Einmal nur habe ich Terence McKenna deprimiert erlebt. Das war, als er den Gedanken äußerte, es könne ein Mensch sterben, ohne je ein markantes psychedelisches Erlebnis gehabt zu haben. Terence McKenna vertritt die Auffassung, daß das einzig Unwichtige an der psychedelischen Erfahrung der Versuch sei, sie für irrelevant zu erklären.

Viele Leute können hellsehen, Terence kann hellsprechen. Daß er bei gewissen ethnopharmakologischen Anlässen drei Dutzend neue Naturgesetze in radikal obskuren Milchstraßen auf einmal entdeckt, ist die eine Sache, die im Prinzip jeder und jede nachvollziehen kann. Die andere, auf lange Sicht bedeutendere, ist Terences Bereitschaft, seine Entdeckungen verstandesmäßig zu überprüfen, und koste es, daß sie ihm selbst unglaublicher erscheinen, als seinem inzwischen recht zahlreichen Publikum.

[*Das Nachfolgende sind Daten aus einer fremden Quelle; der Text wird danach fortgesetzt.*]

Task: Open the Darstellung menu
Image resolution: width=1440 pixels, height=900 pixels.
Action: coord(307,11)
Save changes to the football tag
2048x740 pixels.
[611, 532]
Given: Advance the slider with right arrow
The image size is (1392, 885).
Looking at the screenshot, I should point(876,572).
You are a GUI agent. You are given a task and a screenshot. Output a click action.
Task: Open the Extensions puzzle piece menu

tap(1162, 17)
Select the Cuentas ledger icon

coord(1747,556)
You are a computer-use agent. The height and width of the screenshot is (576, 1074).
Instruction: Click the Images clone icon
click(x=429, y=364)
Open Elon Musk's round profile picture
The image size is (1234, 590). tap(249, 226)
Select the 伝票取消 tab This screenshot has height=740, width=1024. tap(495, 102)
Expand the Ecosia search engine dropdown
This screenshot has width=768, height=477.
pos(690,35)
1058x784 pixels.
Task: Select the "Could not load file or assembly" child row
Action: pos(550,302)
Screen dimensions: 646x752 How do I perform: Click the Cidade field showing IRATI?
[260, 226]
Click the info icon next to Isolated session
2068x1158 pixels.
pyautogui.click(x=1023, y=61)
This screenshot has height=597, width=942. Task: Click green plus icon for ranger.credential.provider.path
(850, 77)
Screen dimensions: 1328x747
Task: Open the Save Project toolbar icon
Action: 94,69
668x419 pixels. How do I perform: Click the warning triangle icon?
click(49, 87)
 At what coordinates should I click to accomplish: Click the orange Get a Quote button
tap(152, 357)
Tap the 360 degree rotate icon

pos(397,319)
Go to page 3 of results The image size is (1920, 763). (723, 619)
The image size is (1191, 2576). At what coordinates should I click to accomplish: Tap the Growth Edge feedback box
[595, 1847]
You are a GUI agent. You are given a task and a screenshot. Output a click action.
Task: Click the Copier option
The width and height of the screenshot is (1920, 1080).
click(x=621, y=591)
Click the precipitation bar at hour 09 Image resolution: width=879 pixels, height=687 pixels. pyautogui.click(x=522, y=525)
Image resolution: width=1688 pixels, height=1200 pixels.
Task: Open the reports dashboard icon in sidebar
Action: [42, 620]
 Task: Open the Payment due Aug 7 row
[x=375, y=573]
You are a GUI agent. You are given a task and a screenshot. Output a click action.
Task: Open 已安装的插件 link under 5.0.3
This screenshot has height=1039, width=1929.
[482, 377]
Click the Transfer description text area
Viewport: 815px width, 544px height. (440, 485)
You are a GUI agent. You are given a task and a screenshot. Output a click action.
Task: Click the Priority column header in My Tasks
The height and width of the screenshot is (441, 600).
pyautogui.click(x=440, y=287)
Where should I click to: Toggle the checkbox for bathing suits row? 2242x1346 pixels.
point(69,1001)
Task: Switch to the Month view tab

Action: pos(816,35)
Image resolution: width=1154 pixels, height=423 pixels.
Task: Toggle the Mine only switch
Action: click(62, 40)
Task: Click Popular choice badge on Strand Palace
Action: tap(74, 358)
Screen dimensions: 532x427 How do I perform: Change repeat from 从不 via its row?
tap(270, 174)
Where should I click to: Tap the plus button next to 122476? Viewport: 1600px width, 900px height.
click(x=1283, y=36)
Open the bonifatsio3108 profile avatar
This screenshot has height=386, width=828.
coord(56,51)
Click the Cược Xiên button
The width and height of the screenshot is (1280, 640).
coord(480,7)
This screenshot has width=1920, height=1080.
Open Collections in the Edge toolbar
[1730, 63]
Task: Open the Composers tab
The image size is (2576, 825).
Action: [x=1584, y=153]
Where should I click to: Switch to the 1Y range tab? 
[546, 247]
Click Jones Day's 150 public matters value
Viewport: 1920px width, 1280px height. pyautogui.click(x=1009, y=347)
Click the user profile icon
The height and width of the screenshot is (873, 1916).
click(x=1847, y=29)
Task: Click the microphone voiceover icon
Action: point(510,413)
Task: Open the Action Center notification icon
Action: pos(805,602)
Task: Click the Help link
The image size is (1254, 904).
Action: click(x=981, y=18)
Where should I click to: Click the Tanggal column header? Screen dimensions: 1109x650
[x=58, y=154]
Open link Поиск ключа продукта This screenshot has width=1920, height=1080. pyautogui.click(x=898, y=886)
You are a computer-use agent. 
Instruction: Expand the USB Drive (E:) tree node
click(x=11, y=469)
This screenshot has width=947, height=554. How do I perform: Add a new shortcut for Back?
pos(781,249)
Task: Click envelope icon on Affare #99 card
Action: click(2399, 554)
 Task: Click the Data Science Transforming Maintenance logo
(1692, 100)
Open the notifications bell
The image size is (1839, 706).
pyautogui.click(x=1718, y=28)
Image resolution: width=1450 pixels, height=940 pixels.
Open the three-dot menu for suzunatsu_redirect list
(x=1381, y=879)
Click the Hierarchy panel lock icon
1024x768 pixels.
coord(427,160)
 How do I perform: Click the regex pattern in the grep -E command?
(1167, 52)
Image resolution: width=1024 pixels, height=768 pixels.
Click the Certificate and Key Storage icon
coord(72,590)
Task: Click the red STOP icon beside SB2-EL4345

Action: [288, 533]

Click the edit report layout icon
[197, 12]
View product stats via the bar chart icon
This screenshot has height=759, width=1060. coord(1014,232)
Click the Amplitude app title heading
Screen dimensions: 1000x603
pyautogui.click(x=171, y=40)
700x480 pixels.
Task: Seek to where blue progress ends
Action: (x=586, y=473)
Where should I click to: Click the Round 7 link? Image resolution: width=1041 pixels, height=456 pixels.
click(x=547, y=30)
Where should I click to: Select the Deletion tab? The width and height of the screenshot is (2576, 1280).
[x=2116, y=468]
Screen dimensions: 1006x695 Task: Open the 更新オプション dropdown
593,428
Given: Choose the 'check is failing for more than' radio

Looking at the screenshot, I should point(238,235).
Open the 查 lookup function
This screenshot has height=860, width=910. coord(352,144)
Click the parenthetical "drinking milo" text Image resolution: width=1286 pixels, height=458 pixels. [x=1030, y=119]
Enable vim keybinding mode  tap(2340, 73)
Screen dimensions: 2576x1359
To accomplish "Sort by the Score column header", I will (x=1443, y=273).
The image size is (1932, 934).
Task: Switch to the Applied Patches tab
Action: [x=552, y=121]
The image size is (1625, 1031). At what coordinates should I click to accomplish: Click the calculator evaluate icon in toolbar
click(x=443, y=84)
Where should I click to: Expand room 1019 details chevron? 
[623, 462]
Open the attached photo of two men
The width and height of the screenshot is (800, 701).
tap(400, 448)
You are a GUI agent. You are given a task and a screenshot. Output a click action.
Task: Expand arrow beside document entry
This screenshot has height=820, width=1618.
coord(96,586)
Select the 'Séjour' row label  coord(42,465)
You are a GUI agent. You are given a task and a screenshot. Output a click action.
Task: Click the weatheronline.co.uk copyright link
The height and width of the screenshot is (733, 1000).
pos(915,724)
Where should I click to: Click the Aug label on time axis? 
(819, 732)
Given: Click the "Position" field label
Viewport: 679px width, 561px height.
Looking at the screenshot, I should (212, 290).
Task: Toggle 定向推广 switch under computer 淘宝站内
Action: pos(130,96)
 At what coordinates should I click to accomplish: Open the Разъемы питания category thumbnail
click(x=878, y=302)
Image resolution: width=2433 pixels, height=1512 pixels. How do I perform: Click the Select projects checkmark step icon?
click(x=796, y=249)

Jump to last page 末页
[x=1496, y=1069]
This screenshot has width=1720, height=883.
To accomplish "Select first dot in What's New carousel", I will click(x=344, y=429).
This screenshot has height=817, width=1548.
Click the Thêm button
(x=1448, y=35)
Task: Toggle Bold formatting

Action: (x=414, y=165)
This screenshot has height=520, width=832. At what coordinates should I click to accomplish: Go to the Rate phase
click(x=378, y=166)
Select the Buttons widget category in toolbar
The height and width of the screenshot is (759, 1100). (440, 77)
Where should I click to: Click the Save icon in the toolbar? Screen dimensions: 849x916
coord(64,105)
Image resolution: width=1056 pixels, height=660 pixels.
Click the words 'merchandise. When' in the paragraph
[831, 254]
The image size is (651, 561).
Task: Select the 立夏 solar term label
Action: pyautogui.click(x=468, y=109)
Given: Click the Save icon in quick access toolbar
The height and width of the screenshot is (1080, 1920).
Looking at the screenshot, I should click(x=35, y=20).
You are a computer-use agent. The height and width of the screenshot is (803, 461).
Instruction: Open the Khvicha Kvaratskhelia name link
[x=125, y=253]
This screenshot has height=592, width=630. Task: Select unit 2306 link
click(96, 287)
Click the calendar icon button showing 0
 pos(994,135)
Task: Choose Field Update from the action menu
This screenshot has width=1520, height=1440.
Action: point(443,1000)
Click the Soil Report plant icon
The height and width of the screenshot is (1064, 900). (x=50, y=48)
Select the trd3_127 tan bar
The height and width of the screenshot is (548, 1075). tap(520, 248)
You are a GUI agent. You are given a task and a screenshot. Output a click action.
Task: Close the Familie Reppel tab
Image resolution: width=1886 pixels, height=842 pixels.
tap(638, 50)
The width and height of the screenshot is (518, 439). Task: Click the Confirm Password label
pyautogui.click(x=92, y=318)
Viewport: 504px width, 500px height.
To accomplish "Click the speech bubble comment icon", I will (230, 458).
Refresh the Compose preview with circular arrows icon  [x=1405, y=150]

Ein Interviewer des «L. A. Weekly» fragte ihn unlängst, welches denn die organisch-planetaren Werte jenseits des Konsumdenkens seien. Terence antwortete: «Nun, das Leben hat Vorrang, vor dem Tod brauchen wir uns nicht zu fürchten, die Sexualität ist die Glorie der Lebenserfahrung und so weiter und so fort …»

McKennas naturphilosophische Eluzidationen klingen im menschlichen Ohr wie ein Rockfestival von Elfen, Kobolden und Nymphen, die aber allesamt in Berkeley studiert haben («die erste Pflicht eines politischen Aktivisten ist, sich zu psychedelisieren») und die zusammen mit keltisch-poetischen Extraterrestriern Forschungsfahrten über die Teller der Wissenschaft hinaus in die Dschungel des Amazonas unternehmen. Von nicht mehr und nicht weniger künden die vorliegenden Wahren Halluzinationen.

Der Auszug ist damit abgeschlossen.